Thurman Speaks Again About Continuing To Move Slow with Voting Systems

I wrote about voting systems on 13 November 2005 and sent that writing to the Arizona Republic. The Republic opted not to print/post that letter. I've found it necessary to write again about voting systems after reading the Arizona Republic on 6 January 2006.

On 6 January 2006, the Arizona Republic had a story titled: "Activists upstage Jan Brewer at re-election announcement."

I was happy to see the Republic used the word "activists" because Brewer categorized the activists as "anarchists." I don't know who these "activists" are, but I do know some computer professionals thank them for their efforts. The Republic article quoted activist Mike Shelby saying "this is a civic issue" and some computer professionals believe Shelby is 100% correct.

Some computer professionals wear t-shirts that say "question technology." Does that make us anarchists? Some computer professionals know e-voting will be a non-issue in one-sided elections, but that close elections could result in anarchy. Does that make us "conspiracy theorists?" I answer both of my questions: Computer professionals who care about social responsibility are not anarchists, nor are we conspiracy theorists.

The Republic quoted Brewer saying, "I have instituted procedures and rules and security measures that in effect, if followed, will not allow any miscounting of votes. I have all the confidence in the world that there will be no problems in 2006."

Brewer's use of the phrase "if followed" provides her with an escape hatch if problems occur. How nice for her. She will always be able to say she said "if followed." Some computer professionals are not allowed to use phrases like "if followed."

Brewer says "there will be no problems." The word "no" implies zero. Brewer is telling us there will be zero problems. In a non-close election this is a moot point, but with a close election, Brewer must be 100% correct when she says "there will be no problems."

Brewer says her procedures "will not allow any miscounting of votes." The phrase "will not allow any" implies zero. Not one, not two, not three or more... zero. In a non-close election this is a moot point, but what if it is a close election? Brewer is telling us they have tested every 'what if' scenario. Some computer professionals would claim this feat nearly impossible (especially if any closed systems are used).

Brewer is confident there will be zero problems because she has "instituted procedures and rules and security measures." Some computer professionals would question the "security measures" particularly if certain "closed systems" comprise one or more components of the computing system.
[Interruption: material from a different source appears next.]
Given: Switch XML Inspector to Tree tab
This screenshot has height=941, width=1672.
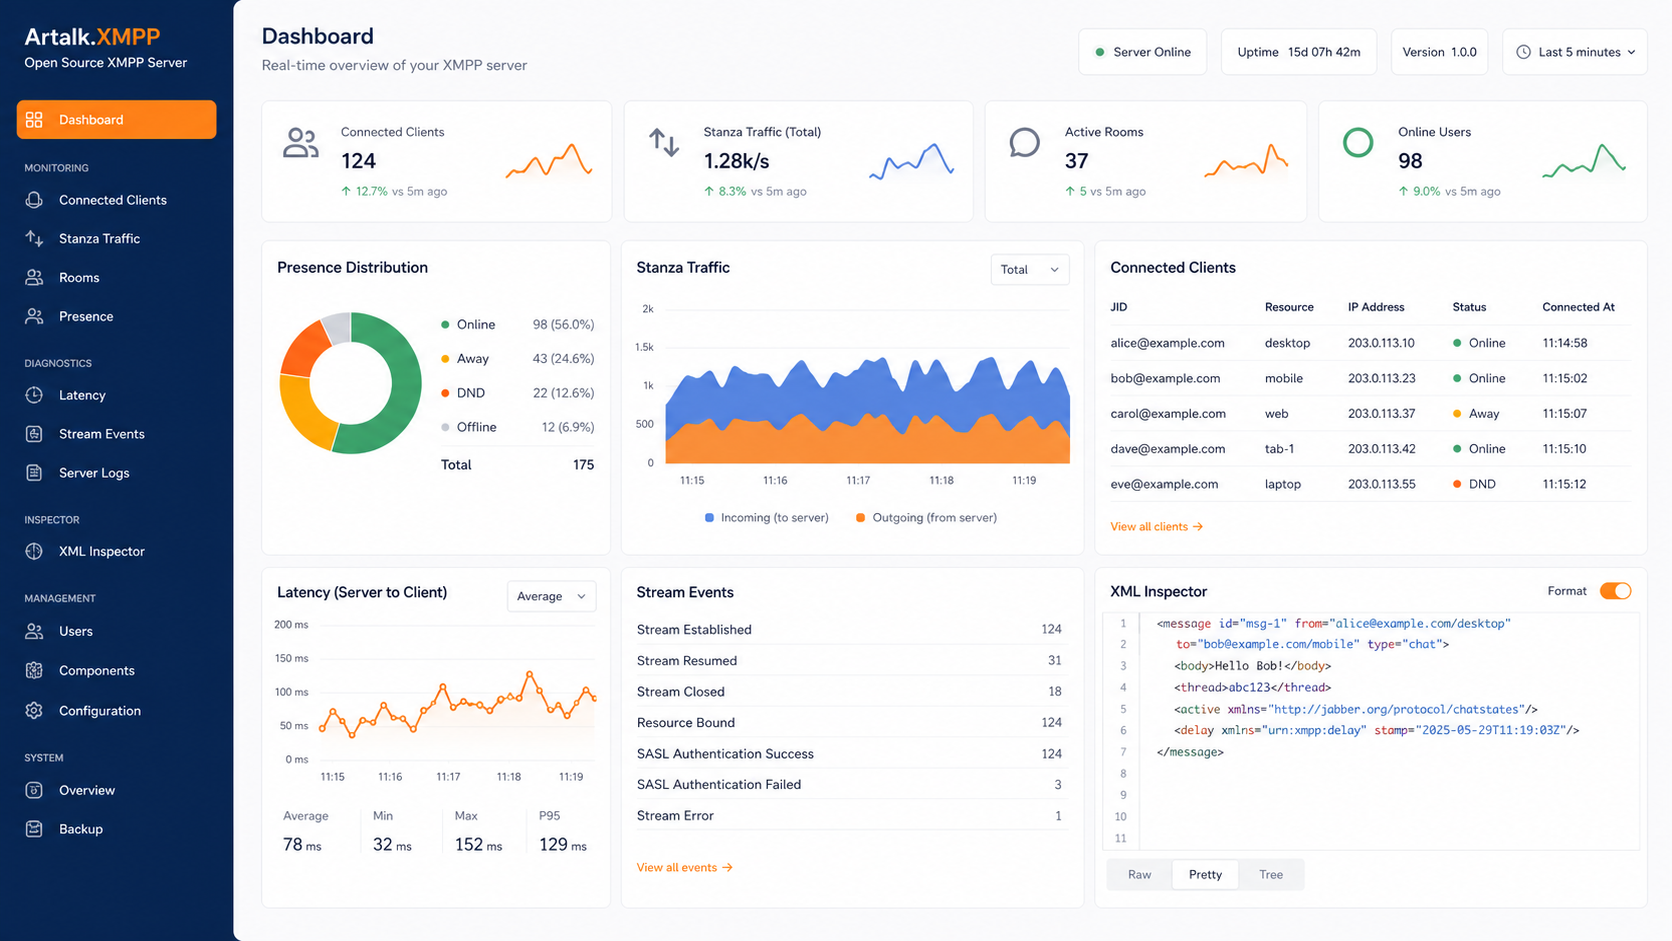Looking at the screenshot, I should pos(1271,875).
Brewer is claiming her system has zero defects. Some computer professionals hope there are zero close elections because we know how difficult (some claim it is impossible) to have a computing system with zero defects. Brewer may get lucky, but if she doesn't, then what for the state of Arizona? A close election that experiences computing defects could result in anarchy.

The remainder of this document is the first letter I wrote on 13 November 2005 about voting systems.

I sent this document to the following recipients on Sunday, 13 November 2005, at around 6:30am.


	Reply to Jan Brewer (Saturday, 2005.11.12)
	"Voting lawsuit is an insult"

At the most recent annual meeting of the CPSR (Computer Professionals for Social Responsibility), we pondered what should be our primary issue of focus. Many were considered: Internet governance, RFID usage, cyberterrorism, privacy and civil liberties, women in computing, broadband deployment, voting systems, etc.

The CPSR was started by a group of computer researchers at Xerox PARC to "help them integrate their work life with their social concerns." In 1981, Severo Ornstein created an "electronic discussion group on the Xerox internal electronic mail network concerned with the threat of nuclear war."

Severo Ornstein was at the 2005 meeting of the CPSR and he was adamant that "voting systems" needed to be our number one priority. In a nutshell, Severo knows that when it comes to voting systems, just one defect ("bug") is one defect ("bug") too many.

I don't know what technology gurus Ms. Brewer seeks her techno-advice, but if her consultants don't include people such as Bruce Schneier or Peter Neumann or Severo Ornstein (and others), then caution needs to be practiced when it comes to deploying voting systems built using early 21st century technologies.

Voting systems in 2005 are probably "just good enough" in one-sided elections (we get lucky), but they are probably "just bad enough" in close elections. In other words, in a close election, Ms. Brewer and the state of Arizona will have wished they hadn't been so easily insulted.